"It's not fair!"
Every parent has surely heard this grievance from a child (typically expressed in a high-pitched voice accompanied by an exaggerated scowl) in response to anything from being denied a candy bar to being required to clean up her room.
Human beings share an innate longing for fairness and justice. As children, we learn to recognize the power behind our mutual commitment to these concepts – a power that is properly harnessed by society to protect the innocent and to right wrongs, but which may also be commandeered to elicit sympathy for causes that, in fact, have nothing to do with justice.
Merriam Webster defines justice as "the maintenance or administration of what is just, especially by the impartial adjustment of conflicting claims or the assignment of merited rewards or punishments," "the establishment or determination of rights according to the rules of law or equity, or "the quality of conforming to law."
The hallmarks of justice are impartiality and objectivity. Equality before the law. People get what they are due, no matter who they are or where they come from. No person's rights are more significant than those of the next person.

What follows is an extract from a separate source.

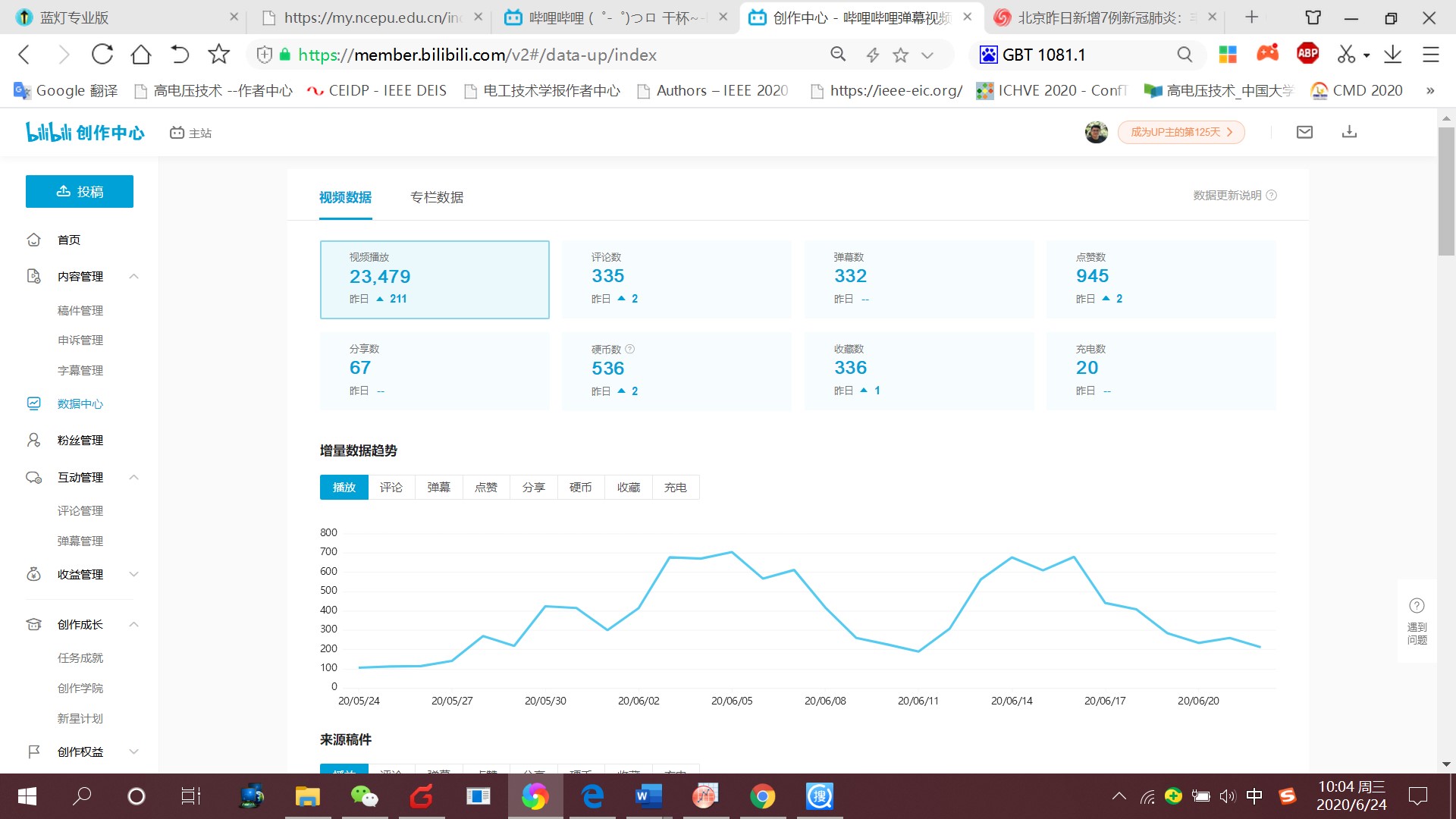1456x819 pixels.
Task: Expand the 收益管理 section
Action: click(133, 574)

In administering the law, no person or group is favored or disfavored.
Today we are lazy, at best, and manipulative, at worst, in our use of value-laden words like "justice." Like overgrown toddlers protesting the "injustice" of being denied a new toy, many adults now slap the handy label of "justice" onto whatever they view as the ideal or preferred state. "Injustice," on the other hand, is used to describe whatever is less than ideal, regardless of whether it actually involves some corruption, unfairness, or the violation of actual rights.
For instance, we often hear the phrase "income inequality" described as an issue of "social justice." In other words, many people today call the mere existence of variation in income levels – even among people who have different education levels, jobs, skills, and work ethics – a form of "injustice." While this is a fairly blatant redefinition of the word "justice," the language issue is generally buried beneath the heated debate over the substantive policy issues at stake.
I recently read, with interest, an article about students who organized a "Food Justice Youth Summit." I scoured the piece, in vain, for some solid link between food and "justice." The Summit was, by all accounts, a great event, showcasing students' ideas for making healthy foods more affordable, improving the quality of school cafeteria offerings and even donating unused food to the needy. All noble goals, but they have nothing to do with "justice."
Now some readers may be wondering what the harm could be in overusing terms like "justice," and "injustice." Well, imagine a child who grows up believing that the slight discomfort he feels in the hour between his mid-afternoon snack and dinnertime is really and truly what it means to be "starving." Now many of us have offhandedly referred to ourselves as "starving," but we do so with full awareness that we are engaging in hyperbole; that we are not actually starving, but merely feeling a desire to eat.
Imagine, however, a population of spoiled children being validated in their perception that to go more than a couple of hours without eating something tasty is to experience starvation. How could such children possibly feel a motivational empathy for the children in Third World countries who are literally dying from lack of food?
Do we want the next generation of leaders to be revolted by a judge who accepts a bribe, an employer who withholds wages his employees have earned, or a position granted or denied solely because of the applicant's race? Or do we want them to lump these injustices into the same category as the reality that some people will have fresh, organic broccolini tonight while others will be relegated to canned beans?
We live in a world where injustice is rampant, and human flourishing depends upon our ability to recognize and resist it. We cannot afford trends that blunt our aversion to injustice by softening and obscuring our conception of it into some vague notion of a situation that is simply less than ideal.
Like most parents, my husband and I hear our fair share of "it's not fair!" Our kids now know the response they will get on the 90 percent of occasions when their complaints have nothing to do with actual justice. We tell them, "Don't say it's not fair. Just say you don't like it."